"Tell Flex to drop a bomb on this s***," Kendrick Lamar knowingly warns at the beginning of his verse. Calling Kendrick's verse atomic isn't even accurate, this isn't Nagasaki or Hiroshima for hip-hop. This is Tsar-Bomba, unparalleled levels of destruction that no one else would dare repeat for fear of reprisal. However, only focusing on Kendrick's carpet-bombing of everyone else in hip-hop would do to a tremendous disservice to "Control" as a phenomenal rap song. The bridge where Kendrick revives the stereo-panning of "m.A.A.d. city" is an onslaught of assonance and alliteration, that may be the brightest point of the entire fireball. On either side of King Kendrick Lamar are unassailable verses from Big Sean and Jay Electronica. Big Sean tends to be one of those guys you either love or hate (forget fence-sitting) and if at the very least you don't love Sean's intensely autobiographical verse of "talkin' to the reaper to reverse death, so I can kick it with my grandad," then you have no heart for hip-hop. Jay Electronica breathlessly maneuvers through an inextricable sea of religious iconography for his verse; "tangling with Satan over history" and inscribing Jay Elec on the Book of Life. In any other scenario the rabid dogs of hip-hop would be foaming at the mouth over a new Jay Elec verse, but it's missing the firebreathing and namechecking that made Kendrick's verse so "controversial" in the first place. One mad city wasn't enough, so Kendrick's reach becomes bi-coastal and scoops up the Big Apple for lunch. Why stop there though? Kendrick continues over the blistering No I.D. beat to bring everyone else down and in the process raise the bar for rap:
"And that goes for Jermaine Cole, Big K.R.I.T., Wale,Pusha-T, Meek Millz, A$AP Rocky, Drake,Big Sean, Jay Electron', Tyler, Mac Miller.I got love for you all, but I'm tryna murder you n****s.Tryna make sure your core fans never heard of you n****s.They don't wanna hear not one more noun or verb from you n****s.What is competition I'm tryna raise the bar?"

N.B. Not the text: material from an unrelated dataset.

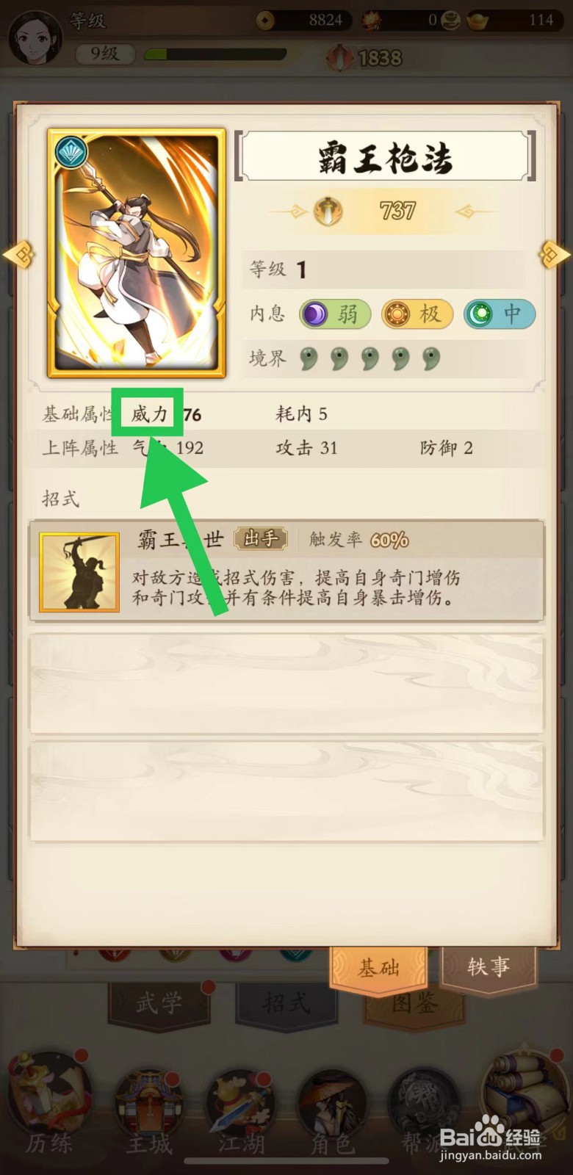Switch to the 轶事 tab
The height and width of the screenshot is (1175, 573).
point(488,966)
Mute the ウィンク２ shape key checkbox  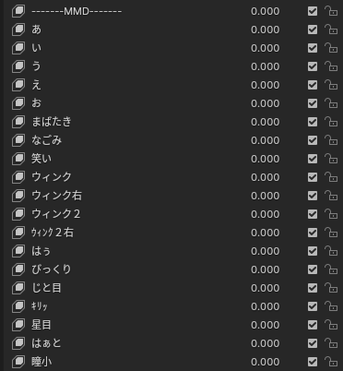(313, 214)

Some (see Joe Budden) chose to stand at the gates to the keep the rap interlopers out. Others sat in silence , K.R.I.T. indulged his inner Maximus, and Lupe Fiasco crafted theoretical attacks. Pusha took the invitation in stride, not bowing to regional pettiness or half-baked retorts, simply tweeting: "I hear you loud and clear my n****." Rest assured, retaliation tracks will arise. But before they do rappers would be wise to heed the words of Omar Little: "if you come at the King, you best not miss."
Big Sean's Hall of Fame is out August 27 via G.O.O.D. Music.